Initial number of rows in flights: 252704
Number of rows after removing null primary keys: 252704
Number of rows after removing duplicates: 252704


### Nettoyage table Airports

In [3]:
# Supprimer les lignes avec des valeurs manquantes dans 'faa'
airports_cleaned = airports.dropna(subset=['faa'])

# Supprimer les doublons basés sur 'faa'
airports_cleaned = airports_cleaned.drop_duplicates(subset=['faa'])


### Nettoyage table Planes

In [4]:
# Supprimer les lignes avec des valeurs manquantes dans 'tailnum'
planes_cleaned = planes.dropna(subset=['tailnum'])

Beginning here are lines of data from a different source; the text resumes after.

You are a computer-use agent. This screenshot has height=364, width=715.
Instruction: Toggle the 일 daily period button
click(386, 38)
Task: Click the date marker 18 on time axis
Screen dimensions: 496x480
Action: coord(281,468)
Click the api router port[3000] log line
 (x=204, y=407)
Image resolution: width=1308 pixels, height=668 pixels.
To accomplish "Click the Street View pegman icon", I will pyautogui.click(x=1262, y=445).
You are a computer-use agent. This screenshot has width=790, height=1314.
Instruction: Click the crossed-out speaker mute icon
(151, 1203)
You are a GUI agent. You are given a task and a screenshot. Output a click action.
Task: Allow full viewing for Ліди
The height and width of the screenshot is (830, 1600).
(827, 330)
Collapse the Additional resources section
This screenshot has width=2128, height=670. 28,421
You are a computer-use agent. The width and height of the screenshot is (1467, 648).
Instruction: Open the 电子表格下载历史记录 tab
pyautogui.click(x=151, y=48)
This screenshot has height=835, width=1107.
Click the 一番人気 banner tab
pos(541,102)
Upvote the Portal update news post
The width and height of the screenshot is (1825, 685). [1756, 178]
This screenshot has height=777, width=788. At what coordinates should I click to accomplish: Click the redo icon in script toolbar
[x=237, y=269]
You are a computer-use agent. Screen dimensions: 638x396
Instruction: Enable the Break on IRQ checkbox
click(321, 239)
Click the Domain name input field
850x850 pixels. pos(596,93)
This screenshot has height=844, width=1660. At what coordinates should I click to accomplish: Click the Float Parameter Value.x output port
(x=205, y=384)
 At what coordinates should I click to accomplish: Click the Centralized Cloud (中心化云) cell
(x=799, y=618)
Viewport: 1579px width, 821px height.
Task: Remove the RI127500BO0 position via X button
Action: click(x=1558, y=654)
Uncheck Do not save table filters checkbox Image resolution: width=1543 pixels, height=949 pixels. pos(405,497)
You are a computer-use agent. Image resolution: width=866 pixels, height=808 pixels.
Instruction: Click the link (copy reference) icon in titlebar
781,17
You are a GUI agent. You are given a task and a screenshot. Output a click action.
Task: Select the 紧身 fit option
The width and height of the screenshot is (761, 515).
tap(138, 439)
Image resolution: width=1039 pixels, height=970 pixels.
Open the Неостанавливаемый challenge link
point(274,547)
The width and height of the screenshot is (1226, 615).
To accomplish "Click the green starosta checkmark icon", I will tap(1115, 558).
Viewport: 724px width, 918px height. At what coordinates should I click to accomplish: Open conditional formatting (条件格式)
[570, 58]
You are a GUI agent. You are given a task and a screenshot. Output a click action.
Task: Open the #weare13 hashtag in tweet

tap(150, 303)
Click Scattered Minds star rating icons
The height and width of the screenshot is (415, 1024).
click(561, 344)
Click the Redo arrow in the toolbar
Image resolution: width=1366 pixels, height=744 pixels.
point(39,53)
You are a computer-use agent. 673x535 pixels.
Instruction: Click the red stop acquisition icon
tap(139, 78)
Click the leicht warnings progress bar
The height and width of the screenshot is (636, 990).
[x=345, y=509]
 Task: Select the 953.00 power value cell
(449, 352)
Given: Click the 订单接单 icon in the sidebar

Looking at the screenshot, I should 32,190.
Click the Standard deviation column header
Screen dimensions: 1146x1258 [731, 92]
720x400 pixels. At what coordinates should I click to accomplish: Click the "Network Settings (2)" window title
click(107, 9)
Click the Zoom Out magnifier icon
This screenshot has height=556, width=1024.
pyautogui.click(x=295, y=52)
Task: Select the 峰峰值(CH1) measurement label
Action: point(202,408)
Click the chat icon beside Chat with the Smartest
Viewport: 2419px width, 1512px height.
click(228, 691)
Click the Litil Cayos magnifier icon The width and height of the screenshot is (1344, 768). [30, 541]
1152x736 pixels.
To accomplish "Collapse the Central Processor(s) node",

# Supprimer les doublons basés sur 'tailnum'
planes_cleaned = planes_cleaned.drop_duplicates(subset=['tailnum'])


### Nettoyage table Flights

In [5]:
# Supprimer les lignes avec des valeurs manquantes dans 'origin'
weather_cleaned = weather.dropna(subset=['origin'])

# Supprimer les doublons basés sur les clés primaires de la table weather
weather_cleaned = weather_cleaned.drop_duplicates(subset=['origin', 'year', 'month', 'day', 'hour'])


### Vérification et Ajout des Clés Artificielles

In [6]:
# Flights - Planes
missing_planes = flights_cleaned[~flights_cleaned['tailnum'].isin(planes_cleaned['tailnum'])]['tailnum'].drop_duplicates()
print(f"Number of missing planes: {len(missing_planes)}")

# Flights - Airports
missing_airports_origin = flights_cleaned[~flights_cleaned['origin'].isin(airports_cleaned['faa'])]['origin'].drop_duplicates()
missing_airports_dest = flights_cleaned[~flights_cleaned['dest'].isin(airports_cleaned['faa'])]['dest'].drop_duplicates()
print(f"Number of missing origin airports: {len(missing_airports_origin)}")
print(f"Number of missing destination airports: {len(missing_airports_dest)}")

# Ajouter les aéroports manquants à la table airports
new_airports = pd.DataFrame({'faa': pd.concat([missing_airports_origin, missing_airports_dest]), 'name': None, 'lat': None, 'lon': None, 'alt': None, 'tz': None, 'dst': None, 'tzone': None})
airports_cleaned = pd.concat([airports_cleaned, new_airports]).drop_duplicates(subset=['faa']).reset_index(drop=True)

# Ajouter des clés artificielles à flights
flights_cleaned['id'] = range(1, len(flights_cleaned) + 1)


Number of missing planes: 717
Number of missing origin airports: 0
Number of missing destination airports: 4


  airports_cleaned = pd.concat([airports_cleaned, new_airports]).drop_duplicates(subset=['faa']).reset_index(drop=True)


In [7]:
# Sauvegarder les données nettoyées
flights_cleaned.to_csv('../data/clean/cleaned_flights.csv', index=False)
airports_cleaned.to_csv('../data/clean/cleaned_airports.csv', index=False)
planes_cleaned.to_csv('../data/clean/cleaned_planes.csv', index=False)
weather_cleaned.to_csv('../data/clean/cleaned_weather.csv', index=False)
with open('..data/cleaned_airlines.json', 'w') as f:
    json.dump(airlines.to_dict(orient='records'), f, indent=4)

print("Data cleaning complete and files saved.")


Data cleaning complete and files saved.